The Davos gathering builds on significant achievements:

  • June 2025: TDGI’s inaugural forum at UNESCO Headquarters in Paris established tech governance as cultural, ethical, and deeply human
  • November 2025: The Samarkand Declaration—the first collective call to nation-states to formally appoint Tech Ambassadors, institutionalizing tech diplomacy globally

As Aoki noted, “This was more than a symbolic step. It was the recognition that Tech Diplomacy must be institutionalized and that countries need dedicated leaders who can bridge technology, policy, diplomacy, and society.”

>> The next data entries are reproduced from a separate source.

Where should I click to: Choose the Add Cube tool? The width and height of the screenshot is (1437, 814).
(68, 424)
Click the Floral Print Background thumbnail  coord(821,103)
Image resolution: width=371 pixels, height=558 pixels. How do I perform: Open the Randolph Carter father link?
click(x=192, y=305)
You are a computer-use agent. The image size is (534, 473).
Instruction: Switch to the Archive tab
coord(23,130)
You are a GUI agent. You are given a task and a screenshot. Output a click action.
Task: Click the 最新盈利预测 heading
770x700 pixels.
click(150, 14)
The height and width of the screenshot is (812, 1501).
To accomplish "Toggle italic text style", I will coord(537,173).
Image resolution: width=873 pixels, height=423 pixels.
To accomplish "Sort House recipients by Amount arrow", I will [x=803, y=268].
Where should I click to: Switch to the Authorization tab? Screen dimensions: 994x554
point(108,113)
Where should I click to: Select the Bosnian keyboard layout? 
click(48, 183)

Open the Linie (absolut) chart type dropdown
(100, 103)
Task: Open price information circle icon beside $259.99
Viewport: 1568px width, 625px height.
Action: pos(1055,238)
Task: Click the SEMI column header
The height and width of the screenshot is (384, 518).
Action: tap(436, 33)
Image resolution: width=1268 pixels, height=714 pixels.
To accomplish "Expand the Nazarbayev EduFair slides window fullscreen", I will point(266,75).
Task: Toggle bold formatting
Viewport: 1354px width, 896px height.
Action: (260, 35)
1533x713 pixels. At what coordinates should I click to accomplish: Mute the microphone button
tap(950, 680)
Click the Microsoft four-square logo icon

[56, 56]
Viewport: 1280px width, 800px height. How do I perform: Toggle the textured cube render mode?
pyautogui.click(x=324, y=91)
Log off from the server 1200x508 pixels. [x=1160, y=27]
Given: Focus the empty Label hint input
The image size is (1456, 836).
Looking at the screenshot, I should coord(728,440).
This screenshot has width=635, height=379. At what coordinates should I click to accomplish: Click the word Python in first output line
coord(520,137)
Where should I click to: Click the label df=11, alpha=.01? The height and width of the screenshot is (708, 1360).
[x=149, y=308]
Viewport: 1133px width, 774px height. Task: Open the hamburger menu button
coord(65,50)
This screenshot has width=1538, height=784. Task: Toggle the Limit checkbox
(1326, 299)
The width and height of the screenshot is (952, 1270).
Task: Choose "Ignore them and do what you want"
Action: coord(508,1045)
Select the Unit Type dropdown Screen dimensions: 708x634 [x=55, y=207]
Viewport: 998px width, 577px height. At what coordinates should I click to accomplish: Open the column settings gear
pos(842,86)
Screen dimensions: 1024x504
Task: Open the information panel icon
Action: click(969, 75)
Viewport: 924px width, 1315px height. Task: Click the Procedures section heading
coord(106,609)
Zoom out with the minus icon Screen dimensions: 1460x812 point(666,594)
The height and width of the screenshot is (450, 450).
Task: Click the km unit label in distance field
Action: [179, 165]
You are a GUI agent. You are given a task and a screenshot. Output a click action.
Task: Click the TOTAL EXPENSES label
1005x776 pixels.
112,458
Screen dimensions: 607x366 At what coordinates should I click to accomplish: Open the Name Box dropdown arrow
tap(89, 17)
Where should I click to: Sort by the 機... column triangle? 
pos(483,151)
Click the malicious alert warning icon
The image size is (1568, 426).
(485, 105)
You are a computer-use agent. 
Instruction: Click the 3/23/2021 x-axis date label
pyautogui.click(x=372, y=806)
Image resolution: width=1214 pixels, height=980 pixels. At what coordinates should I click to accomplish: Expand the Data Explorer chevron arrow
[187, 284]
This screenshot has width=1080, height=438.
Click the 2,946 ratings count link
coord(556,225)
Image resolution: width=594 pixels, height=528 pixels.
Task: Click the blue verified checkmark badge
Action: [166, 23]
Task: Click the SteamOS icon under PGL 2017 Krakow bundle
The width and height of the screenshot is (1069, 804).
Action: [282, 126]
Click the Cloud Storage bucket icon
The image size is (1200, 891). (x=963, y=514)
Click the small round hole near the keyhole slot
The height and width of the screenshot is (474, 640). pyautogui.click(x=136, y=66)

2026: The Year of Operational Reality

TDGI is turning tech diplomacy from vision to action. The institute announced the launch of its first comprehensive report laying foundations for structuring, institutionalizing, and scaling tech diplomacy globally—”not a vision paper, but a blueprint.”
Additionally, TDGI unveiled the Tech Ambassador Global Executive Program, an immersive, practice-focused program with international faculty designed to equip the next generation of Tech Ambassadors with the diplomatic, technological, and strategic capabilities needed to lead.
An exceptionally active year lies ahead:

  • February 2026: World Government Summit in Dubai, launching collaboration with UAE Government, UNESCO, UNTB, and the Global Center on AI Governance to accelerate AI adoption and impact
  • April 2026: TDGI Symposium in Cape Town, focused on building capacity and collaboration across regions
  • May 2026: Silicon Valley Connect in San Francisco, bridging diplomacy with the world’s most influential technology ecosystem
  • July 2, 2026: Annual Tech Diplomacy Forum at UNESCO HQ in Paris, advancing the global tech diplomacy agenda

Tech Diplomacy is not about representation alone—it is about orchestration. Not about moving faster individually, but about moving forward together. The Davos gathering was an invitation to think beyond national strategies toward global collaboration, treating tech diplomacy as a shared responsibility.

As Dr. Jelassi concluded, the tension between fragmentation and coordination is not a future risk but a current structural reality. The call to action is clear: engage with TDGI to build capabilities, test models, and shape the future of global tech diplomacy.